Records supplied

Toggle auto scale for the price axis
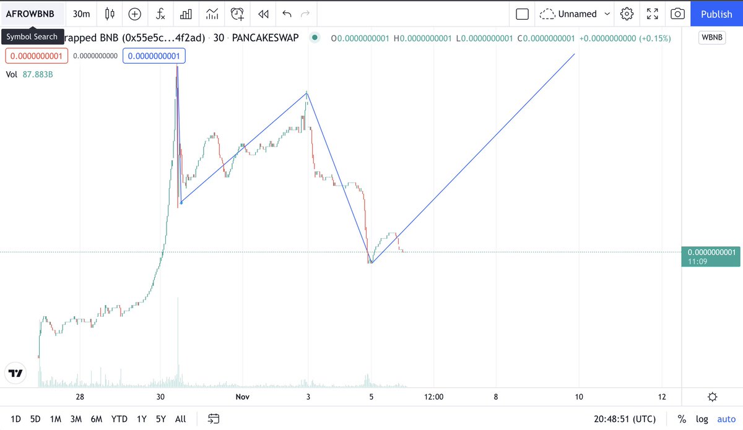Screen dimensions: 743x430 click(x=725, y=419)
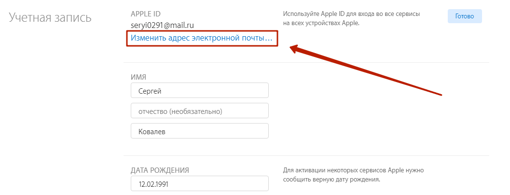Select the last name field containing Ковалев
Viewport: 510px width, 195px height.
(x=199, y=131)
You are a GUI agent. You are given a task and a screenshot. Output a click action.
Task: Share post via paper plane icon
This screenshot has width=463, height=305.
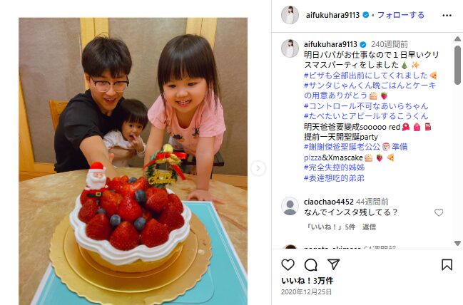334,264
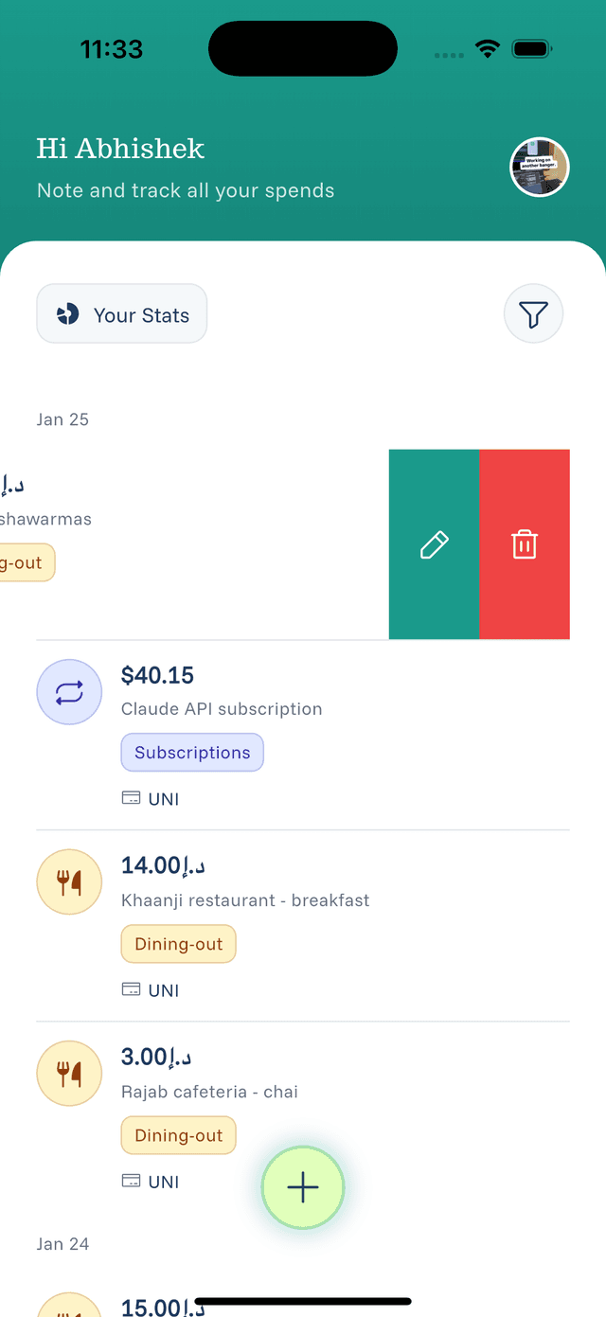The width and height of the screenshot is (606, 1317).
Task: Open the Claude API subscription entry
Action: 222,709
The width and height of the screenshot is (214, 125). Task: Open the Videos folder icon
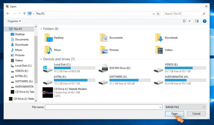coord(159,50)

Problem details
If an entry contains an image, please omit that image and print everything else verbatim.

Solution below
Toggle auto scale for the price axis
Screen dimensions: 743x430 click(x=725, y=419)
Select the last name field containing Ковалев
Viewport: 510px width, 195px height.
(x=199, y=131)
You are a GUI agent. You are given a task and a screenshot. Output a click action.
Task: Share post via paper plane icon
This screenshot has width=463, height=305.
334,264
The width and height of the screenshot is (606, 1317).
Task: Open the Claude API subscription entry
Action: 222,709
The width and height of the screenshot is (214, 125). Task: Open the Videos folder icon
coord(159,50)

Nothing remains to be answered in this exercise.